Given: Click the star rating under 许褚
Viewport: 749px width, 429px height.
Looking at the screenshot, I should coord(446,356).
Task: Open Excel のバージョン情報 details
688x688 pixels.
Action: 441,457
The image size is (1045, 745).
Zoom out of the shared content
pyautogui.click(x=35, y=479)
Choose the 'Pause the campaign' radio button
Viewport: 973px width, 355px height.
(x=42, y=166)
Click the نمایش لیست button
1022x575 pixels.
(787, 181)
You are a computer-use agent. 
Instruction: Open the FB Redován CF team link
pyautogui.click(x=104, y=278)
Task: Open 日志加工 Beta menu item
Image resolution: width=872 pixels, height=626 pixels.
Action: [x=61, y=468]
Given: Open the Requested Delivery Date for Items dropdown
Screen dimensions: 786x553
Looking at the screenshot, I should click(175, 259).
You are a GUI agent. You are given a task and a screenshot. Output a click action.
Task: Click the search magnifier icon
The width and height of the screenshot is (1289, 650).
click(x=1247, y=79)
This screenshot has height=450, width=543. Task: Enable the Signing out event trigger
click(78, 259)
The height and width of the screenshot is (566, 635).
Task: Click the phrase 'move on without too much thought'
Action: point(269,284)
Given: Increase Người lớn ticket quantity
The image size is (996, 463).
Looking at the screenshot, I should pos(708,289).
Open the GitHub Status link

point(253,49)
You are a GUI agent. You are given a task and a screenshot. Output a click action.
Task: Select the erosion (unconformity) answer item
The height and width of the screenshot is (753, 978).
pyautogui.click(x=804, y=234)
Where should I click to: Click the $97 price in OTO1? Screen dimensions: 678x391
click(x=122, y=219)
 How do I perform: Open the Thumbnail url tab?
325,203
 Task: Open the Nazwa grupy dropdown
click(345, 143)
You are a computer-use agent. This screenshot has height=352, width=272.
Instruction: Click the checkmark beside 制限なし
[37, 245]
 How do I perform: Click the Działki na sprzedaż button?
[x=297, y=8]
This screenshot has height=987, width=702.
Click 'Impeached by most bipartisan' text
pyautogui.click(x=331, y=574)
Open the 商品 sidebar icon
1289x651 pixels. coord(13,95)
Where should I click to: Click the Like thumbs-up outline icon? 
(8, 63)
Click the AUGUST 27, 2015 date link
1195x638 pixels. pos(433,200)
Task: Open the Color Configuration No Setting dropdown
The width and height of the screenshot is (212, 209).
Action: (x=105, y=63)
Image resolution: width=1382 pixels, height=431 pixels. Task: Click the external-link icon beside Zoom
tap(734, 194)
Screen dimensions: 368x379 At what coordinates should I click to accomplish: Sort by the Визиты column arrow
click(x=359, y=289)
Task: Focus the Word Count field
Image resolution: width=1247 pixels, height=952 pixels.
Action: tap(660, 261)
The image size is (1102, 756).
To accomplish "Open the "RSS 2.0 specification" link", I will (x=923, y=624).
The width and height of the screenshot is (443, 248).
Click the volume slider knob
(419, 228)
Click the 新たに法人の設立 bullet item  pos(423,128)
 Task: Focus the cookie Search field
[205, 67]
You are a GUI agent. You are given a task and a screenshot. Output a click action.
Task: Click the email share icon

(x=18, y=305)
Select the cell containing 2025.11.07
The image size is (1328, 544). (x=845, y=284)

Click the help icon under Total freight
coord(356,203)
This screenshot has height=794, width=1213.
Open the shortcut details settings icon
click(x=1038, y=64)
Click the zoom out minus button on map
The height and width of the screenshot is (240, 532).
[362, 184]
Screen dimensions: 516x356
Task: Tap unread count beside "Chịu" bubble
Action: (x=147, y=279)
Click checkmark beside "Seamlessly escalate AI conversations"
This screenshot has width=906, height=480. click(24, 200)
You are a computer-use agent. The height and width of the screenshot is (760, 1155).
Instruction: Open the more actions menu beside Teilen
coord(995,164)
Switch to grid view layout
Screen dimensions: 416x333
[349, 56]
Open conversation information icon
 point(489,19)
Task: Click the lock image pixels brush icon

+++

### Prompt
For every line of the material above that contains the word "computer", show the line.

### Answer to this task
You are a computer-use agent. 
You are a computer-use agent. This screenshot has height=352, width=272.
You are a computer-use agent. The height and width of the screenshot is (760, 1155).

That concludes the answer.